港全体で十艘もないためすぐ見つかった。他の船は帆船っぽいのだが、この船は漁船っぽい。全長は五十メイルないぐらいか。漁船をそのまま大きくしたって感じかな。帆はまだ張ってないのか。まさか終始魔法で動かすわけでもあるまい。

それにしても真っ白なボディが美しいな。見た感じフジツボなんかも付いてないようだ。よく整備されてるんだな。


「おう、見るのぁ構わねぇがあんまり近付くんじゃねぇぞ?」


おっと、いかにも海の男って感じだな。浅黒く日焼けして髪は赤茶けている。


「もしかしてサンタマーヤ号の船員さんかい? 俺は護衛依頼を受けた六等星カース。こっちは八等星アレクサンドリーネだ。今回はよろしく頼む。」


「ほぉう? お前みたいなガキでも六等星かよ。こいつぁ恐れ入ったぜ。俺はこの船の航海士ボヤーゲってんだ。生まれはバンダルゴウだがヒイズル育ち、オワダ商会の専属航海士よぉ!」


よく意味が分からないな。専属じゃない航海士もいるってことか? そして元ローランド王国民だがヒイズルで働いてるってことだよな? 変わった奴もいるもんだな。


「ところでこの船は何で出来てるんだ? 明らかにこれって金属だよな?」


他の船の外装はほぼ木で出来ているが、このサンタマーヤ号はどう見ても金属なんだよな。しかも私の目が確かなら……

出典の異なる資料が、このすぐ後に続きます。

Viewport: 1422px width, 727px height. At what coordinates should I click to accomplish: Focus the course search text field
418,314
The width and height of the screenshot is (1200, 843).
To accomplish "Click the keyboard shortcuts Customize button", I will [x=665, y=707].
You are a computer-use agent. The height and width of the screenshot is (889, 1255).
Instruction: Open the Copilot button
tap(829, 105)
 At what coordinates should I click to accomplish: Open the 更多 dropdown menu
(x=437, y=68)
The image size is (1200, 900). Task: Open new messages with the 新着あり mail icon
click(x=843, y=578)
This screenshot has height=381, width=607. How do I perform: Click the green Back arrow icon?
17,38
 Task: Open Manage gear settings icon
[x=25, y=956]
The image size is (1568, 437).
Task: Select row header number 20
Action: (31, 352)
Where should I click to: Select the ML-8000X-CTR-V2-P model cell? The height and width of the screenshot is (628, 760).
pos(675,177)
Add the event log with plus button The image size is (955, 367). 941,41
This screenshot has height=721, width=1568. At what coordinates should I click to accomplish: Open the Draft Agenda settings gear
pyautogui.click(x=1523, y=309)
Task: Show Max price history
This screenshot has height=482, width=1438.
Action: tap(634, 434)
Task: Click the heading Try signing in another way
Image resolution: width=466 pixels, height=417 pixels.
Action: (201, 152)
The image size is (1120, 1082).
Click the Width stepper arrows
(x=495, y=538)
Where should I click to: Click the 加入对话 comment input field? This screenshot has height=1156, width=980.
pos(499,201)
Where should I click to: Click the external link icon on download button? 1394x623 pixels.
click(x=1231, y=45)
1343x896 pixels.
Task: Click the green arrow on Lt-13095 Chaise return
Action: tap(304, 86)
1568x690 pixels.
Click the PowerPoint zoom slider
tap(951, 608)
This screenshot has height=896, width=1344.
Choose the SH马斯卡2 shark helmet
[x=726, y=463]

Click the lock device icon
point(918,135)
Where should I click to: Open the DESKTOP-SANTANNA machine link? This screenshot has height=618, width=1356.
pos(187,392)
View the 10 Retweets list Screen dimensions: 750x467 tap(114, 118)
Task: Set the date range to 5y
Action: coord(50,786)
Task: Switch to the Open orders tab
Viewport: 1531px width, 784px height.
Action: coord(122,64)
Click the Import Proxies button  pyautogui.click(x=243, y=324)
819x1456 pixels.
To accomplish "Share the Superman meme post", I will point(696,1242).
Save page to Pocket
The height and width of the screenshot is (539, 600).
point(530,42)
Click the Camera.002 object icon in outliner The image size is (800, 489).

「んー、ローランドのモンは知らんだろうぜ。ちーと特別な金属だからよ。おかげで沈没知らずだぜ!」


「アイリックフェルムだろ? よくこんなにも量があるよな。オワダ商会ってのは相当景気がいいようだな。」


「知ってやがったか……お察しの通りウチぁ港街オワダでも随一の商会だからな。かつては天王てんおう家の御用も承ったぐらいなんだぜ?」


過去形か……色々あるんだろうな。まあそこは聞くまい。


「そいつは凄いな。おっと、時間を取らせて悪かったな。船上でまた話を聞かせてくれよ。代わりに色々と面白いものを見せてやるからさ。」


「ほおぅ? ローランドもんの六等星がどれほどのモンか楽しみにしてるぜ! カースにアレクサンドリーネだったな! 選抜に落ちるんじゃねぇぞ!?」


「ああ、じゃあまたな。」


「よろしくお願いしますわ。」


「ピュイピュイ」


「ガウガウ」


アレクを見て目の色を変えない代わりに鼻の穴が膨れてたな。全力でアレクの香りを嗅いでやがった。素直な奴で好感が持てるな。護衛と言えば人間関係が面倒くさそうだからな。船の幹部と良好な関係を築いておくに越したことはないよな。